REQUIREMENTS> Reproduce every one of the records, replacing each occurrence of "computer-use agent" with "desktop automation agent" and leaving all other text unchanged.

Records for locating displayed items>

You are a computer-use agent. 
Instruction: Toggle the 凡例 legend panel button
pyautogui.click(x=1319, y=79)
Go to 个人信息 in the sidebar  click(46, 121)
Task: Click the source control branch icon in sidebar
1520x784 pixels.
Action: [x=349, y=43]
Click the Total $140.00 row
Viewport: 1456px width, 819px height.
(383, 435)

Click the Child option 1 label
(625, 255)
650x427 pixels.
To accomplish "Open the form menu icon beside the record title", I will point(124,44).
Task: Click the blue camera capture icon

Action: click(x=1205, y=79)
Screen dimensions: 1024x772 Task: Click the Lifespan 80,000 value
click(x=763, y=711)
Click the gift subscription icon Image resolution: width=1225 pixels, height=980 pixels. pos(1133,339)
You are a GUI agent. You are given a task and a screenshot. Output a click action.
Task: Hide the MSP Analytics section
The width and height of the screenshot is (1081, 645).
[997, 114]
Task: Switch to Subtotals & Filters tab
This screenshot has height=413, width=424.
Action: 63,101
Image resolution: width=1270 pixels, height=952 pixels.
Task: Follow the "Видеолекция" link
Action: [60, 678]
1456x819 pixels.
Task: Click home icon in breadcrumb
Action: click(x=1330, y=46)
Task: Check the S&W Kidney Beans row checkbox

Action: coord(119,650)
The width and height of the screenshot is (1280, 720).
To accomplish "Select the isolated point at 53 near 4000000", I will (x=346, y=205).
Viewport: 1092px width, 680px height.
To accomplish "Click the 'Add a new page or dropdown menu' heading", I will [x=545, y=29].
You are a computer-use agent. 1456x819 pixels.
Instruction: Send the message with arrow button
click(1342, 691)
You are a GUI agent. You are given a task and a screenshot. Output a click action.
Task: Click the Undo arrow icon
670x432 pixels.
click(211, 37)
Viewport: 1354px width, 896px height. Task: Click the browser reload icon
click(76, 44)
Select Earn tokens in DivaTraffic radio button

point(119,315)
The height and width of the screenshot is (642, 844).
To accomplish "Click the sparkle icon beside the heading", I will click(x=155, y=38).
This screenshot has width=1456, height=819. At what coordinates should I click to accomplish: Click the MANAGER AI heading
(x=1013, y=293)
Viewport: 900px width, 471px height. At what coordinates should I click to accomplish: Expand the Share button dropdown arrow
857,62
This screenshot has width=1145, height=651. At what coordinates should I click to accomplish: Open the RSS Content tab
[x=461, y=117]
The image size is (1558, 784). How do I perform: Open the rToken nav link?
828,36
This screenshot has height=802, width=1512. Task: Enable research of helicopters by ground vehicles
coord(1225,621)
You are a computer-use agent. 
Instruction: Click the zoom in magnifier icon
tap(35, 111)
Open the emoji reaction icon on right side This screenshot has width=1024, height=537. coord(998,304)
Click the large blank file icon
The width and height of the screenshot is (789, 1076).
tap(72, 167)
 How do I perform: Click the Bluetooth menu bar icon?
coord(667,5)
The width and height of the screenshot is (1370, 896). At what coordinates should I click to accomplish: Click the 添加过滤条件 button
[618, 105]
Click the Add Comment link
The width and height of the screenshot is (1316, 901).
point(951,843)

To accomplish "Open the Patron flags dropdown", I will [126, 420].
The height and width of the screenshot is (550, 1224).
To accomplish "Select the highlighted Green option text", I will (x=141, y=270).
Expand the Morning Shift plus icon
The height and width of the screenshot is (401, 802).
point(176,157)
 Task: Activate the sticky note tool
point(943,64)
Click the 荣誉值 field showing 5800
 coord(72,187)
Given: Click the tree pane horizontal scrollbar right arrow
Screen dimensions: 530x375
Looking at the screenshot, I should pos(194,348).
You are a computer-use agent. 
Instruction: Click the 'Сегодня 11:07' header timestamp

SOLUTION BELOW>
You are a desktop automation agent. 
Instruction: Toggle the 凡例 legend panel button
pyautogui.click(x=1319, y=79)
Go to 个人信息 in the sidebar  click(46, 121)
Task: Click the source control branch icon in sidebar
1520x784 pixels.
Action: [x=349, y=43]
Click the Total $140.00 row
Viewport: 1456px width, 819px height.
(383, 435)

Click the Child option 1 label
(625, 255)
650x427 pixels.
To accomplish "Open the form menu icon beside the record title", I will point(124,44).
Task: Click the blue camera capture icon

Action: click(x=1205, y=79)
Screen dimensions: 1024x772 Task: Click the Lifespan 80,000 value
click(x=763, y=711)
Click the gift subscription icon Image resolution: width=1225 pixels, height=980 pixels. pos(1133,339)
You are a GUI agent. You are given a task and a screenshot. Output a click action.
Task: Hide the MSP Analytics section
The width and height of the screenshot is (1081, 645).
[997, 114]
Task: Switch to Subtotals & Filters tab
This screenshot has height=413, width=424.
Action: 63,101
Image resolution: width=1270 pixels, height=952 pixels.
Task: Follow the "Видеолекция" link
Action: [60, 678]
1456x819 pixels.
Task: Click home icon in breadcrumb
Action: click(x=1330, y=46)
Task: Check the S&W Kidney Beans row checkbox

Action: coord(119,650)
The width and height of the screenshot is (1280, 720).
To accomplish "Select the isolated point at 53 near 4000000", I will (x=346, y=205).
Viewport: 1092px width, 680px height.
To accomplish "Click the 'Add a new page or dropdown menu' heading", I will [x=545, y=29].
You are a desktop automation agent. 1456x819 pixels.
Instruction: Send the message with arrow button
click(1342, 691)
You are a GUI agent. You are given a task and a screenshot. Output a click action.
Task: Click the Undo arrow icon
670x432 pixels.
click(211, 37)
Viewport: 1354px width, 896px height. Task: Click the browser reload icon
click(76, 44)
Select Earn tokens in DivaTraffic radio button

point(119,315)
The height and width of the screenshot is (642, 844).
To accomplish "Click the sparkle icon beside the heading", I will click(x=155, y=38).
This screenshot has width=1456, height=819. At what coordinates should I click to accomplish: Click the MANAGER AI heading
(x=1013, y=293)
Viewport: 900px width, 471px height. At what coordinates should I click to accomplish: Expand the Share button dropdown arrow
857,62
This screenshot has width=1145, height=651. At what coordinates should I click to accomplish: Open the RSS Content tab
[x=461, y=117]
The image size is (1558, 784). How do I perform: Open the rToken nav link?
828,36
This screenshot has height=802, width=1512. Task: Enable research of helicopters by ground vehicles
coord(1225,621)
You are a desktop automation agent. 
Instruction: Click the zoom in magnifier icon
tap(35, 111)
Open the emoji reaction icon on right side This screenshot has width=1024, height=537. coord(998,304)
Click the large blank file icon
The width and height of the screenshot is (789, 1076).
tap(72, 167)
 How do I perform: Click the Bluetooth menu bar icon?
coord(667,5)
The width and height of the screenshot is (1370, 896). At what coordinates should I click to accomplish: Click the 添加过滤条件 button
[618, 105]
Click the Add Comment link
The width and height of the screenshot is (1316, 901).
point(951,843)

To accomplish "Open the Patron flags dropdown", I will [126, 420].
The height and width of the screenshot is (550, 1224).
To accomplish "Select the highlighted Green option text", I will (x=141, y=270).
Expand the Morning Shift plus icon
The height and width of the screenshot is (401, 802).
point(176,157)
 Task: Activate the sticky note tool
point(943,64)
Click the 荣誉值 field showing 5800
 coord(72,187)
Given: Click the tree pane horizontal scrollbar right arrow
Screen dimensions: 530x375
Looking at the screenshot, I should pos(194,348).
You are a desktop automation agent. 
Instruction: Click the 'Сегодня 11:07' header timestamp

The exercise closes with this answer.